Unique names for dumped files with `--write-pages` #9773

minamotorin · 2024-04-23T17:06:29Z

DO NOT REMOVE OR SKIP THE ISSUE TEMPLATE

I understand that I will be blocked if I intentionally remove or skip any mandatory* field

Checklist

I'm requesting a feature unrelated to a specific site
I've looked through the README
I've verified that I have updated yt-dlp to nightly or master (update instructions)
I've searched known issues and the bugtracker for similar issues including closed ones. DO NOT post duplicates
I've read the guidelines for opening an issue

Provide a description that is worded well enough to be understood

Thanks for the great program.

When I debugging for #9358, I found that the --write-pages option dumps diffirent responses to the same file.
The cause is that the dump file name is specified with only video_id and url in _request_dump_filename in extractor/common.py.
YouTube comment API is usually same URL, thus these responses will be stored in the same file: None_https_-_www.youtube.com_youtubei_v1_nextkey=AIzaSyAO_FJ2SlqU8Q4STEHLGCilw_Y9_11qcW8_prettyPrint=false.dump.
If the file already exists, it will be overwritten regardless of --no-overwrites option.
This is inconvenient for debugging.

I suggest to give the unique names for every dump files.

Personally, I applied the following patch myself when debugging.

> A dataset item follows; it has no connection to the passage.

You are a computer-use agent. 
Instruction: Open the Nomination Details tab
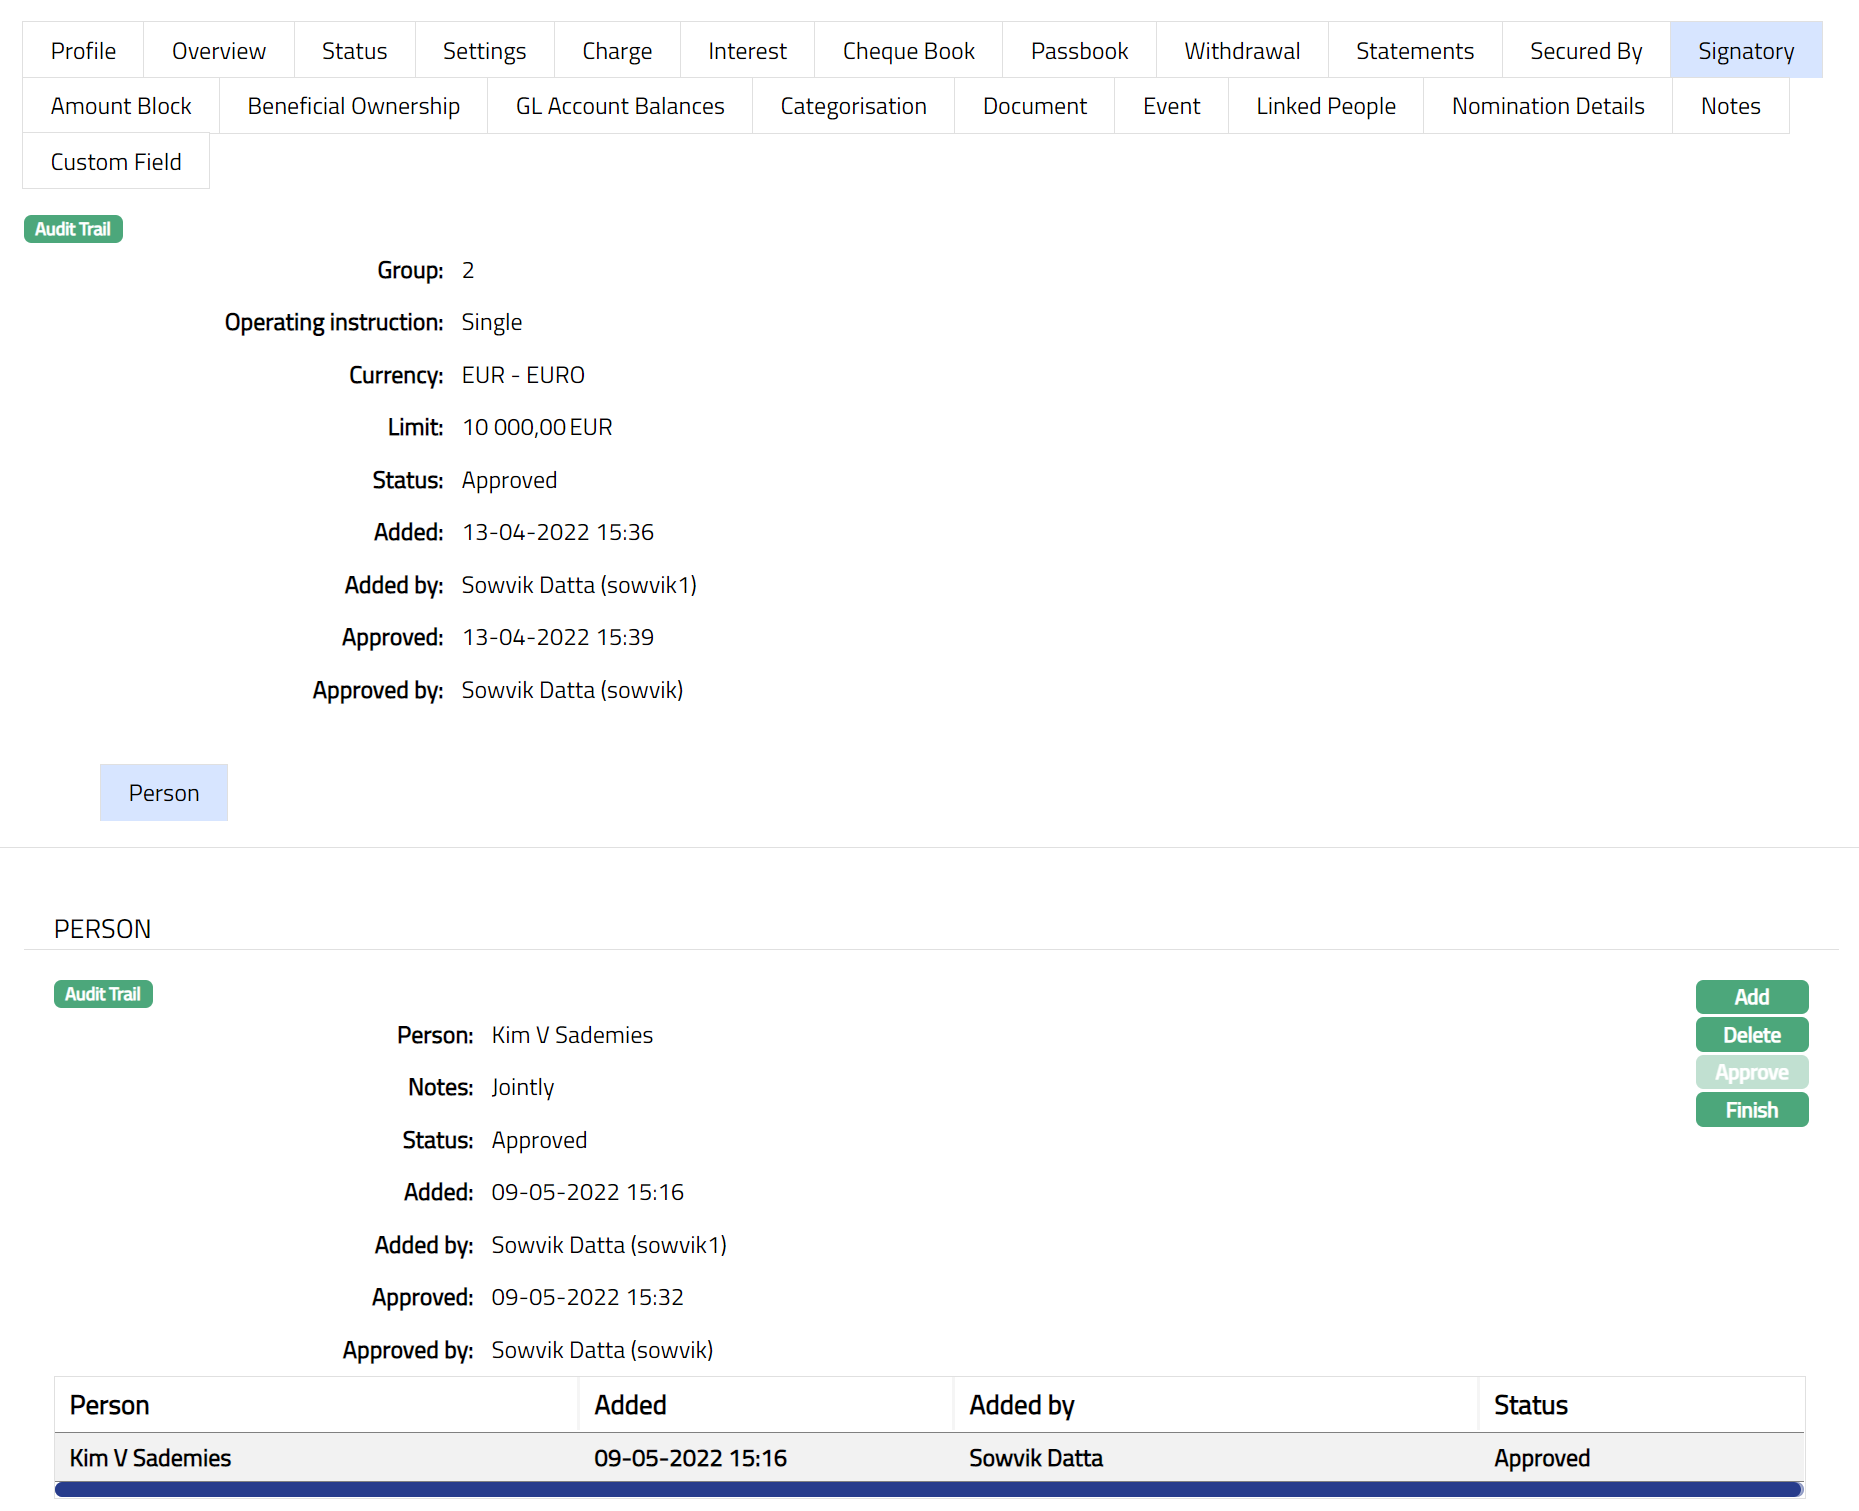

# This patch is in the public domain (CC0).
diff --git a/yt_dlp/extractor/common.py b/yt_dlp/extractor/common.py
--- a/yt_dlp/extractor/common.py
+++ b/yt_dlp/extractor/common.py
@@ -1006,7 +1006,7 @@ def __check_blocked(self, content):
                 expected=True)
 
     def _request_dump_filename(self, url, video_id):
-        basen = f'{video_id}_{url}'
+        basen = f'{video_id}_{str(time.time())}_{url}'
         trim_length = self.get_param('trim_file_name') or 240
         if len(basen) > trim_length:
             h = '___' + hashlib.md5(basen.encode('utf-8')).hexdigest()

Thanks.

Provide verbose output that clearly demonstrates the problem

Run your yt-dlp command with -vU flag added (yt-dlp -vU <your command line>)
If using API, add 'verbose': True to YoutubeDL params instead
Copy the WHOLE output (starting with [debug] Command-line config) and insert it below

Complete Verbose Output

No response

The text was updated successfully, but these errors were encountered:

pukkandan · 2024-04-23T17:09:41Z

Adding timestamp will break --load-pages. We'd need some way to encode the POSTed data into the name?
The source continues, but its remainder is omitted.